> WHAT IS NEEDED
Exactly as written, restate the material below from its first line through the line containing "Task: Click the Jacket", and stop there.
_ _ _
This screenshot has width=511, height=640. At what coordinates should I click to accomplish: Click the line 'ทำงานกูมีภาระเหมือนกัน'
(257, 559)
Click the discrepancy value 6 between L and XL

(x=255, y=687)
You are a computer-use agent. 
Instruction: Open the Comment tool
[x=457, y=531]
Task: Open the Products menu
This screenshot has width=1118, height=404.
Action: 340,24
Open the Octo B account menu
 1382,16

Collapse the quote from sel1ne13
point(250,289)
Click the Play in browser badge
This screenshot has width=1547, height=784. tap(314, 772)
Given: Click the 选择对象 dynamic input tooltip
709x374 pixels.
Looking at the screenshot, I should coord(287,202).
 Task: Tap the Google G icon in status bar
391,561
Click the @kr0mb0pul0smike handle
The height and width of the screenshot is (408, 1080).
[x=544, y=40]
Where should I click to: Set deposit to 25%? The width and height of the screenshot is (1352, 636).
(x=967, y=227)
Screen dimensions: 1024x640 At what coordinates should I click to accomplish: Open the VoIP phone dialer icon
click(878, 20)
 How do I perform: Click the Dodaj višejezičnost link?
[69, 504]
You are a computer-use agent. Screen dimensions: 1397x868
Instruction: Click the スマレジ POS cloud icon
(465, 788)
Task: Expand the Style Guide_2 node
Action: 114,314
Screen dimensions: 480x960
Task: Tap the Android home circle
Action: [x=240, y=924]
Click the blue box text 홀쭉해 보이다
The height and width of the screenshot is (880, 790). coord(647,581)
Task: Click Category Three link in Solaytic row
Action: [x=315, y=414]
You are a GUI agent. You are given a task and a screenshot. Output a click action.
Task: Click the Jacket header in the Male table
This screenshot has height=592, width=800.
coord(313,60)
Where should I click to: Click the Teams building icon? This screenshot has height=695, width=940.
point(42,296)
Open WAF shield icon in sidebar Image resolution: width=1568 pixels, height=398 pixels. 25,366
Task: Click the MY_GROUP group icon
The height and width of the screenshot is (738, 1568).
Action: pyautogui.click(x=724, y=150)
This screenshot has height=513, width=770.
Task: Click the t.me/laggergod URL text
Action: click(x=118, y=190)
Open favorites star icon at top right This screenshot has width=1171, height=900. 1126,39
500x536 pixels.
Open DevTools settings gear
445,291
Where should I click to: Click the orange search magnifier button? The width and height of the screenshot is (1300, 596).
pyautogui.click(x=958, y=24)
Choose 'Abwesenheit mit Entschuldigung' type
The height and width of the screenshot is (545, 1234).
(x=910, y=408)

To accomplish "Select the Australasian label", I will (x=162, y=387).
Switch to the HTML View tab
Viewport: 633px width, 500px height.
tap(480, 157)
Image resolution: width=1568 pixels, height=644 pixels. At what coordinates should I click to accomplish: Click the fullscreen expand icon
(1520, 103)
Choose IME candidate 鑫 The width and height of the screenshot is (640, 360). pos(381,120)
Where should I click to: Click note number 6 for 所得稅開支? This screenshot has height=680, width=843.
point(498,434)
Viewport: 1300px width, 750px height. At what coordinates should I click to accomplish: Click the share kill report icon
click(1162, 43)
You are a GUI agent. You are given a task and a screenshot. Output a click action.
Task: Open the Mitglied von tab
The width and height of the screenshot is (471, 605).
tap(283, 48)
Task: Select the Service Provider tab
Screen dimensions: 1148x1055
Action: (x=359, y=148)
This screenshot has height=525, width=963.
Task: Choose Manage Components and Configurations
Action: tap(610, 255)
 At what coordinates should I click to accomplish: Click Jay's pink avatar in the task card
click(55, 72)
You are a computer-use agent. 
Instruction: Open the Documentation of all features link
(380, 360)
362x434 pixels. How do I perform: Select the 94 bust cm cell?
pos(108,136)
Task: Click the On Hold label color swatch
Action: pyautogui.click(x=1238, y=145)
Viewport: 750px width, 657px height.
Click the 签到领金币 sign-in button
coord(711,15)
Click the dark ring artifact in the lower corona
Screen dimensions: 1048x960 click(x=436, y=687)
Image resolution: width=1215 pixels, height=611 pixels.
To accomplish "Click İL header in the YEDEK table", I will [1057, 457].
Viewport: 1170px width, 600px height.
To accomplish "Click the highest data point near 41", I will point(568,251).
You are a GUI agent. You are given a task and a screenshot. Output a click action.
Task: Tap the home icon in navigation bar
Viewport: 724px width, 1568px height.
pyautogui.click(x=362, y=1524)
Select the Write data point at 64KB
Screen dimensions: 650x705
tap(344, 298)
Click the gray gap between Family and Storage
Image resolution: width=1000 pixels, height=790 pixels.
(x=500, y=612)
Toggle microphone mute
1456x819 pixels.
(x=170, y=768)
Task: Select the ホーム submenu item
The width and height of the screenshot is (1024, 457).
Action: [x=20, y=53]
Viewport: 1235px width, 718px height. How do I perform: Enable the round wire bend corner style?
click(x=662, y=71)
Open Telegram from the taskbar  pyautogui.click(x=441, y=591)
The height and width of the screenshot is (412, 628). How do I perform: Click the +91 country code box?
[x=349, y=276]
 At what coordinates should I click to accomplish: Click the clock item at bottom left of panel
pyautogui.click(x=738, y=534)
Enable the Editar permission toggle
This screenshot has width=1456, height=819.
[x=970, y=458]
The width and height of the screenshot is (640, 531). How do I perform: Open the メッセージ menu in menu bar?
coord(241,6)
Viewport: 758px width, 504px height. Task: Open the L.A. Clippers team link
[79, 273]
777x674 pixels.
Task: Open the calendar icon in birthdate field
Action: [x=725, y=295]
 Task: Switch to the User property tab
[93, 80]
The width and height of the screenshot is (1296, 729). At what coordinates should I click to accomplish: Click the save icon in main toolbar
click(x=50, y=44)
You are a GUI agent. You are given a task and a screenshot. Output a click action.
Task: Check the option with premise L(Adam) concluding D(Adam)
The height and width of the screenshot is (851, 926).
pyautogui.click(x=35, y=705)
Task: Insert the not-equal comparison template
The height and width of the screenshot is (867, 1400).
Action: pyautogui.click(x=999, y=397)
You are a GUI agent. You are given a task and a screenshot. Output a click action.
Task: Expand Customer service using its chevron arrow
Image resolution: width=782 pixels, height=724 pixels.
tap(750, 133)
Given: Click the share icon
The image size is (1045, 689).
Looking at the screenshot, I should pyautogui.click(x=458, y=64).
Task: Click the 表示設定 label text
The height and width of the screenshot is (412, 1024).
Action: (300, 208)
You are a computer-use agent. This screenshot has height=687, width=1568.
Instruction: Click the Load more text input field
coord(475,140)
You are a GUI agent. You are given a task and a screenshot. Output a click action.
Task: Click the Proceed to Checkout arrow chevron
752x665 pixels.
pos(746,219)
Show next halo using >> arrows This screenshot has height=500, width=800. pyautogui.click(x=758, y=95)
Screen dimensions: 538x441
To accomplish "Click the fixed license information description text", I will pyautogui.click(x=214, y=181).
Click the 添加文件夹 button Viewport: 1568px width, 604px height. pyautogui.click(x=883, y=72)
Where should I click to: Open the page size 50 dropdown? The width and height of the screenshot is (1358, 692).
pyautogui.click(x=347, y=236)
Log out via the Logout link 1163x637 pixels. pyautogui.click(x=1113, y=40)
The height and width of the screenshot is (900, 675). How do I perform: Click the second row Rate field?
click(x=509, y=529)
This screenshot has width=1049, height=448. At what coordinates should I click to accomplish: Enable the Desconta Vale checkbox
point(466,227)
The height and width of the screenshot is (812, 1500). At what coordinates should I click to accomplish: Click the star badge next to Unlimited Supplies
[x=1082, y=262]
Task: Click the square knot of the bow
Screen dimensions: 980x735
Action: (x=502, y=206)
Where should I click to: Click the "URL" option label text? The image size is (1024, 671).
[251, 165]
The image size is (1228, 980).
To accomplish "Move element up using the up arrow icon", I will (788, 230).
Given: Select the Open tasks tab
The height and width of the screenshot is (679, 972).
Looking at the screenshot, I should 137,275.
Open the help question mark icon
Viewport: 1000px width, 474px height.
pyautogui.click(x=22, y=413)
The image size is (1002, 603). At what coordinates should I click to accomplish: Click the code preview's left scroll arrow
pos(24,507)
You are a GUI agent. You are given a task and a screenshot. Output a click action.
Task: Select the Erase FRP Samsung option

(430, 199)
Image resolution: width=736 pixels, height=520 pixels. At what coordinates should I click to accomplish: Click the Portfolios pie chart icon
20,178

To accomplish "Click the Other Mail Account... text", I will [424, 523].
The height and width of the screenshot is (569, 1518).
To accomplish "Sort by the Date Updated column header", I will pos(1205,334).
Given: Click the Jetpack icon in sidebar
_ _ _
> RESPONSE AREA
This screenshot has width=511, height=640. At what coordinates should I click to accomplish: Click the line 'ทำงานกูมีภาระเหมือนกัน'
(257, 559)
Click the discrepancy value 6 between L and XL

(x=255, y=687)
You are a computer-use agent. 
Instruction: Open the Comment tool
[x=457, y=531]
Task: Open the Products menu
This screenshot has width=1118, height=404.
Action: 340,24
Open the Octo B account menu
 1382,16

Collapse the quote from sel1ne13
point(250,289)
Click the Play in browser badge
This screenshot has width=1547, height=784. tap(314, 772)
Given: Click the 选择对象 dynamic input tooltip
709x374 pixels.
Looking at the screenshot, I should coord(287,202).
 Task: Tap the Google G icon in status bar
391,561
Click the @kr0mb0pul0smike handle
The height and width of the screenshot is (408, 1080).
[x=544, y=40]
Where should I click to: Set deposit to 25%? The width and height of the screenshot is (1352, 636).
(x=967, y=227)
Screen dimensions: 1024x640 At what coordinates should I click to accomplish: Open the VoIP phone dialer icon
click(878, 20)
 How do I perform: Click the Dodaj višejezičnost link?
[69, 504]
You are a computer-use agent. Screen dimensions: 1397x868
Instruction: Click the スマレジ POS cloud icon
(465, 788)
Task: Expand the Style Guide_2 node
Action: 114,314
Screen dimensions: 480x960
Task: Tap the Android home circle
Action: [x=240, y=924]
Click the blue box text 홀쭉해 보이다
The height and width of the screenshot is (880, 790). coord(647,581)
Task: Click Category Three link in Solaytic row
Action: [x=315, y=414]
You are a GUI agent. You are given a task and a screenshot. Output a click action.
Task: Click the Jacket header in the Male table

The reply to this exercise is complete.